# [EXERCISE DIRECTIONS]
Please reproduce the listing from its start through the line containing "pos(310,425)", swapping "How do I perform" for "How can I do" and leaving everything else unchanged.

╭──

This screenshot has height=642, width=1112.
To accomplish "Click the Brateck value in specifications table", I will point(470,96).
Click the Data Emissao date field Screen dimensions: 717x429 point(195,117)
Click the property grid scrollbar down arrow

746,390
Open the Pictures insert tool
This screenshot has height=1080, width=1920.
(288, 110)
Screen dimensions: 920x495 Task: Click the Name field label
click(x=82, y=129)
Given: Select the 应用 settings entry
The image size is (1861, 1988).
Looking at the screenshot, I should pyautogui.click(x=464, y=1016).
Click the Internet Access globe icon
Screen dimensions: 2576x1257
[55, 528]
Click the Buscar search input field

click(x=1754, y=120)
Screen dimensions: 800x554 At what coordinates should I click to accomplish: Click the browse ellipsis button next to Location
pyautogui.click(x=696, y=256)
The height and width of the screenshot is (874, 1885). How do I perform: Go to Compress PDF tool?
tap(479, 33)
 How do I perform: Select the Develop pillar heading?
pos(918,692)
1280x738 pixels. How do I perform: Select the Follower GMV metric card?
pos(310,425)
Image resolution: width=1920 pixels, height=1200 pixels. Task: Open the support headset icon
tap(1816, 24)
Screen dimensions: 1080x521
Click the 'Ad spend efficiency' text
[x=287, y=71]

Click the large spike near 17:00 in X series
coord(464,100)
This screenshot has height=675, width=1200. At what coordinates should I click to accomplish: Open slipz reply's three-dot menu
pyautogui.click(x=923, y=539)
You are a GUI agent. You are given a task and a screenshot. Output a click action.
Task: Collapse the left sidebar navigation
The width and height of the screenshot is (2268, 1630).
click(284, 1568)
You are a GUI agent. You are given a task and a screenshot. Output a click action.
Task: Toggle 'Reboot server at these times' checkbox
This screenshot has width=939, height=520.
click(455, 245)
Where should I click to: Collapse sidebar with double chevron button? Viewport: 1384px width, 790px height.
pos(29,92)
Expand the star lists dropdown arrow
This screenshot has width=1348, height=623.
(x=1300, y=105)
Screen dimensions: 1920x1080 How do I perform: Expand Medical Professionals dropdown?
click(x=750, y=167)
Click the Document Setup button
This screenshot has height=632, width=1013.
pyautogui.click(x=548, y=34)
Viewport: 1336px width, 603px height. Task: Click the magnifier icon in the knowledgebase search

╰──

# [TASK SOLUTION]
This screenshot has height=642, width=1112.
To accomplish "Click the Brateck value in specifications table", I will point(470,96).
Click the Data Emissao date field Screen dimensions: 717x429 point(195,117)
Click the property grid scrollbar down arrow

746,390
Open the Pictures insert tool
This screenshot has height=1080, width=1920.
(288, 110)
Screen dimensions: 920x495 Task: Click the Name field label
click(x=82, y=129)
Given: Select the 应用 settings entry
The image size is (1861, 1988).
Looking at the screenshot, I should pyautogui.click(x=464, y=1016).
Click the Internet Access globe icon
Screen dimensions: 2576x1257
[55, 528]
Click the Buscar search input field

click(x=1754, y=120)
Screen dimensions: 800x554 At what coordinates should I click to accomplish: Click the browse ellipsis button next to Location
pyautogui.click(x=696, y=256)
The height and width of the screenshot is (874, 1885). How can I do: Go to Compress PDF tool?
tap(479, 33)
 How can I do: Select the Develop pillar heading?
pos(918,692)
1280x738 pixels. How can I do: Select the Follower GMV metric card?
pos(310,425)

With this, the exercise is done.